So, when are the "total mechanical energy" ($E_{TM}$) and the "Lagrangian energy function" ($h$) equal?

To answer this we should consider a slight generalization of the potential energy $V$. But at first, a let's consider a potential that only depends on the $q_i$.

Previously, I indicated that if we can find a potential $V$ such that: $$ -\frac{\partial V}{\partial q_i} = Q_i\;, $$ then we recover the usual Lagrangian equations of motion: $$ \frac{d}{dt}\frac{\partial L}{\partial \dot q_i} - \frac{\partial L}{\partial q_i} = 0\;. $$

From the above equation of motion we can show that $h=E_{TM}$ whenever: $$ \dot q_i\frac{\partial T}{\partial \dot q_i} = 2T\;. \tag{A} $$

Eq. (A) is the condition that the "total mechanical energy" ($E_{TM}$) and the "Lagrangian energy function" ($h$) are equal, given that we can write $Q_i = -\frac{\partial V}{\partial q_i}$.
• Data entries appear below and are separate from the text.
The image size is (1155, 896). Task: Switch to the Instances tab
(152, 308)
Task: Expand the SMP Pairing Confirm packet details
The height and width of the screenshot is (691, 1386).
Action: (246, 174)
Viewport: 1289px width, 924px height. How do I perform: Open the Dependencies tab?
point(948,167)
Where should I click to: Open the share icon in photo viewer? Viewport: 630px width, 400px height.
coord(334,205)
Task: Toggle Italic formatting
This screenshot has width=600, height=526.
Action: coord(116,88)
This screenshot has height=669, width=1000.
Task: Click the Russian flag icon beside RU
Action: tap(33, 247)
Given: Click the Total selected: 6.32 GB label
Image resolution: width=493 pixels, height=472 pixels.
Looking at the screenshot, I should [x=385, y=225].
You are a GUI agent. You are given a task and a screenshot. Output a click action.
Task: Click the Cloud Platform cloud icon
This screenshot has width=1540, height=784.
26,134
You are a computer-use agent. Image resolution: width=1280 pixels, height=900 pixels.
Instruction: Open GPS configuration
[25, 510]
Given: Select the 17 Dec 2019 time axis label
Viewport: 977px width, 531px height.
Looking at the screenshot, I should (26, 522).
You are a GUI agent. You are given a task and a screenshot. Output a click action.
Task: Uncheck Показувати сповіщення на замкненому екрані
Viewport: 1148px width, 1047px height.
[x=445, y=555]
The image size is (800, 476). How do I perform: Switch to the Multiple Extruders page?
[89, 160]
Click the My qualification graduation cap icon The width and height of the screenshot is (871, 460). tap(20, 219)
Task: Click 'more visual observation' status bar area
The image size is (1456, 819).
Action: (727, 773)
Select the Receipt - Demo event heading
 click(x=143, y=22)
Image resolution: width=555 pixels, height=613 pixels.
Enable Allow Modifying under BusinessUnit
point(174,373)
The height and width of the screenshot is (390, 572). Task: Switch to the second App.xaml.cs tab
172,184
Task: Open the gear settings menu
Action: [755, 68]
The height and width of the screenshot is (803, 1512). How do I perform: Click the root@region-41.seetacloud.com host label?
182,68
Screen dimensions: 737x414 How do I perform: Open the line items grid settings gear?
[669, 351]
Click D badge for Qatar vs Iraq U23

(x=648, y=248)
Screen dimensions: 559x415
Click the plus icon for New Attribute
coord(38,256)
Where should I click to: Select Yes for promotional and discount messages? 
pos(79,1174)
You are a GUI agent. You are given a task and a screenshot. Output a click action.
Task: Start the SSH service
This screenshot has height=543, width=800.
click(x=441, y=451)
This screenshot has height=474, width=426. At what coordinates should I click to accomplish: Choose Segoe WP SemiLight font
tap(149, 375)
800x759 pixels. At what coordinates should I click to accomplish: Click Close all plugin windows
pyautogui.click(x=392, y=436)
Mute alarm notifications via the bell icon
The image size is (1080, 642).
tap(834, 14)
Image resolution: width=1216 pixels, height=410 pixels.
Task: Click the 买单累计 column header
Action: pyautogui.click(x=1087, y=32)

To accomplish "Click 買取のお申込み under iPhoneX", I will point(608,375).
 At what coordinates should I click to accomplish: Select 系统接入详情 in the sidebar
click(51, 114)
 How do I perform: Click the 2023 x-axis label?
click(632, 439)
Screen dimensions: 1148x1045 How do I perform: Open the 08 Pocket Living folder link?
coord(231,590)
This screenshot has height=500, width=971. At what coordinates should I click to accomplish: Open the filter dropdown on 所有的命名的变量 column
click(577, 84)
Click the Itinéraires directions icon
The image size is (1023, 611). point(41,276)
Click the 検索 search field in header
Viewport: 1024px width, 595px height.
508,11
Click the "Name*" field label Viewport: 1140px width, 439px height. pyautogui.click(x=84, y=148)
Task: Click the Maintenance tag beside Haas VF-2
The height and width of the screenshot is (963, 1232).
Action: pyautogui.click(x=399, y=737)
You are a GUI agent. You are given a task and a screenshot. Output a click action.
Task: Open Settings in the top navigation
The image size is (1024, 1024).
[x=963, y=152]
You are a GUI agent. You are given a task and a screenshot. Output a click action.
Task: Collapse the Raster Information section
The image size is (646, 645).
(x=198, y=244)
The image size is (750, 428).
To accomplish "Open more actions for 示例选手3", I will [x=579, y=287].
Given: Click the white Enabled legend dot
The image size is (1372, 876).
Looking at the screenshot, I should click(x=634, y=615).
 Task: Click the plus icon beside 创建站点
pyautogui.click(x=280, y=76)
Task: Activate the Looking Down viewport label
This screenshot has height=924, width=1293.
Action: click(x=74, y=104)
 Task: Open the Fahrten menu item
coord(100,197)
So, what is the generalization of this result to velocity dependent potentials?

Suppose that we want to be a little more general and write $$ V=V(q_1,q_2,\ldots,\dot q_1, \dot q_2,\ldots) $$ where now we define V via: $$ Q_i = -\frac{\partial V}{\partial q_i} + \frac{d}{dt}\frac{\partial V}{\partial \dot q_i}\;. $$

In this case, the "total mechanical energy" ($E_{TM}$) and the "Lagrangian energy function" ($h$) are equal whenever: $$ \dot q_i\frac{\partial T}{\partial \dot q_i}-\dot q_i\frac{\partial V}{\partial \dot q_i} = 2T\;. \tag{B} $$

Condition (B) reduces to condition (A) when the potential is velocity independent.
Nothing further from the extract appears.